I've been teaching leadership to junior officers and young businessmen for a couple of decades, and I always tell them the same thing I told my kids: There's no situation so bad that you can't make it worse by lying about it.
We want to lie because the truth is hard to say, maybe even hurtful. But truth is persistent, and it takes a lot of work to hide it forever. And your team knows most of what you know. When your lie becomes known, there are only a handful of outcomes, and all are bad.
People can choose to believe you just didn't know the truth. Now you look stupid or incompetent.
People can decide maybe you lied for a good reason. Now you're on probation; everything you say will be examined for the potential lie, because if you accept the idea of a good reason to lie, you'll find them everywhere.
Most likely, people will decide you lied to give you an advantage over them - you just played dirty. Good luck getting them to ever trust you again.
And that's the bottom line, as a leader. When you lie to your team, you're risking your ability to lead for a long time to come, maybe forever.
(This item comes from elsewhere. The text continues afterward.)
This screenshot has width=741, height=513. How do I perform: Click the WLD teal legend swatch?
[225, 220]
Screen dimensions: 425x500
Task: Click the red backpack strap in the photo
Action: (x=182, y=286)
It's your reputation on the line; without integrity there's no trust, and people don't follow leaders they can't trust.
Far better to say "I can't tell you," or even "I won't tell you." That will be scored as an honest response, even if they don't like it.
My preference: State the truth plainly the first time the topic comes up. It's like ripping off a Band-Aid -- being tentative isn't going to make it less painful.